**WRITTEN EXERCISE:** Please change "GUI agent" to "screen assistant" throughout the data below and leave everything else as it is.

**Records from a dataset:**
--- START ---

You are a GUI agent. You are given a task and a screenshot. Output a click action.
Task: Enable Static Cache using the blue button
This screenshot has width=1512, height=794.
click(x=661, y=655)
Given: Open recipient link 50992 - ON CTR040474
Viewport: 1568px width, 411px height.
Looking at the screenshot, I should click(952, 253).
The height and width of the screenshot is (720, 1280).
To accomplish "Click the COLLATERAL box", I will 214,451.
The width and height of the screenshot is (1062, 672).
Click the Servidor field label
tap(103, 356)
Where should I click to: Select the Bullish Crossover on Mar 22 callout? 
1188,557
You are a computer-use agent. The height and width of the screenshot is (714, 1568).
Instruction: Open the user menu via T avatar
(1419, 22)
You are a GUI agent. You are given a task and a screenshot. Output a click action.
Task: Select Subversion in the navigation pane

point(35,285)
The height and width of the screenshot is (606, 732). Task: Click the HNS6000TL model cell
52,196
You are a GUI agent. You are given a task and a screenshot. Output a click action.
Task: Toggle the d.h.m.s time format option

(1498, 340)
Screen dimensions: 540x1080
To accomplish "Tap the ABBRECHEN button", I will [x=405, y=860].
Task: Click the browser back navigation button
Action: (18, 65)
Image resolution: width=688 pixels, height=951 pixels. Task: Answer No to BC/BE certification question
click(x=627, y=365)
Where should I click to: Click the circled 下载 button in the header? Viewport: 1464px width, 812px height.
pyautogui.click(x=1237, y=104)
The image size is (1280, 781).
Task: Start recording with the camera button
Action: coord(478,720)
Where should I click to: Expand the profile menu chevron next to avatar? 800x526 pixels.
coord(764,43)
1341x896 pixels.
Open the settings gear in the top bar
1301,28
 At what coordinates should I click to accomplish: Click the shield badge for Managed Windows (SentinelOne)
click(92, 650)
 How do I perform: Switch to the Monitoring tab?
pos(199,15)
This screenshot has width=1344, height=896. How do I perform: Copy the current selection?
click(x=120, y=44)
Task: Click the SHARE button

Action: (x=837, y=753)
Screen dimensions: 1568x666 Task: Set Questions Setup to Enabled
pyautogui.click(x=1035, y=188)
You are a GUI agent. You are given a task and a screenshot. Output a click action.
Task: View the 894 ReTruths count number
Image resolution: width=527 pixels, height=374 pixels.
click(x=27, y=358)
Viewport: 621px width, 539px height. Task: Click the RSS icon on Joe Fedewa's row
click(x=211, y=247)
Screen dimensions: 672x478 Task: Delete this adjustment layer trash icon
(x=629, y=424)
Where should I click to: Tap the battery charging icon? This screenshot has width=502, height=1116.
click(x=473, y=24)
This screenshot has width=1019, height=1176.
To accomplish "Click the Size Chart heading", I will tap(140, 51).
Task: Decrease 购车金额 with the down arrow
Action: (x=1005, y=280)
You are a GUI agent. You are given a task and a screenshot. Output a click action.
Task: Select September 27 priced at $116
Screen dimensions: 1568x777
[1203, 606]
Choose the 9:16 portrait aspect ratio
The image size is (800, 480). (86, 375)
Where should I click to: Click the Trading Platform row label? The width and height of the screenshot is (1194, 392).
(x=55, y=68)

--- END ---

**TASK RESPONSE:**
You are a screen assistant. You are given a task and a screenshot. Output a click action.
Task: Enable Static Cache using the blue button
This screenshot has width=1512, height=794.
click(x=661, y=655)
Given: Open recipient link 50992 - ON CTR040474
Viewport: 1568px width, 411px height.
Looking at the screenshot, I should click(952, 253).
The height and width of the screenshot is (720, 1280).
To accomplish "Click the COLLATERAL box", I will 214,451.
The width and height of the screenshot is (1062, 672).
Click the Servidor field label
tap(103, 356)
Where should I click to: Select the Bullish Crossover on Mar 22 callout? 
1188,557
You are a computer-use agent. The height and width of the screenshot is (714, 1568).
Instruction: Open the user menu via T avatar
(1419, 22)
You are a screen assistant. You are given a task and a screenshot. Output a click action.
Task: Select Subversion in the navigation pane

point(35,285)
The height and width of the screenshot is (606, 732). Task: Click the HNS6000TL model cell
52,196
You are a screen assistant. You are given a task and a screenshot. Output a click action.
Task: Toggle the d.h.m.s time format option

(1498, 340)
Screen dimensions: 540x1080
To accomplish "Tap the ABBRECHEN button", I will [x=405, y=860].
Task: Click the browser back navigation button
Action: (18, 65)
Image resolution: width=688 pixels, height=951 pixels. Task: Answer No to BC/BE certification question
click(x=627, y=365)
Where should I click to: Click the circled 下载 button in the header? Viewport: 1464px width, 812px height.
pyautogui.click(x=1237, y=104)
The image size is (1280, 781).
Task: Start recording with the camera button
Action: coord(478,720)
Where should I click to: Expand the profile menu chevron next to avatar? 800x526 pixels.
coord(764,43)
1341x896 pixels.
Open the settings gear in the top bar
1301,28
 At what coordinates should I click to accomplish: Click the shield badge for Managed Windows (SentinelOne)
click(92, 650)
 How do I perform: Switch to the Monitoring tab?
pos(199,15)
This screenshot has width=1344, height=896. How do I perform: Copy the current selection?
click(x=120, y=44)
Task: Click the SHARE button

Action: (x=837, y=753)
Screen dimensions: 1568x666 Task: Set Questions Setup to Enabled
pyautogui.click(x=1035, y=188)
You are a screen assistant. You are given a task and a screenshot. Output a click action.
Task: View the 894 ReTruths count number
Image resolution: width=527 pixels, height=374 pixels.
click(x=27, y=358)
Viewport: 621px width, 539px height. Task: Click the RSS icon on Joe Fedewa's row
click(x=211, y=247)
Screen dimensions: 672x478 Task: Delete this adjustment layer trash icon
(x=629, y=424)
Where should I click to: Tap the battery charging icon? This screenshot has width=502, height=1116.
click(x=473, y=24)
This screenshot has width=1019, height=1176.
To accomplish "Click the Size Chart heading", I will tap(140, 51).
Task: Decrease 购车金额 with the down arrow
Action: (x=1005, y=280)
You are a screen assistant. You are given a task and a screenshot. Output a click action.
Task: Select September 27 priced at $116
Screen dimensions: 1568x777
[1203, 606]
Choose the 9:16 portrait aspect ratio
The image size is (800, 480). (86, 375)
Where should I click to: Click the Trading Platform row label? The width and height of the screenshot is (1194, 392).
(x=55, y=68)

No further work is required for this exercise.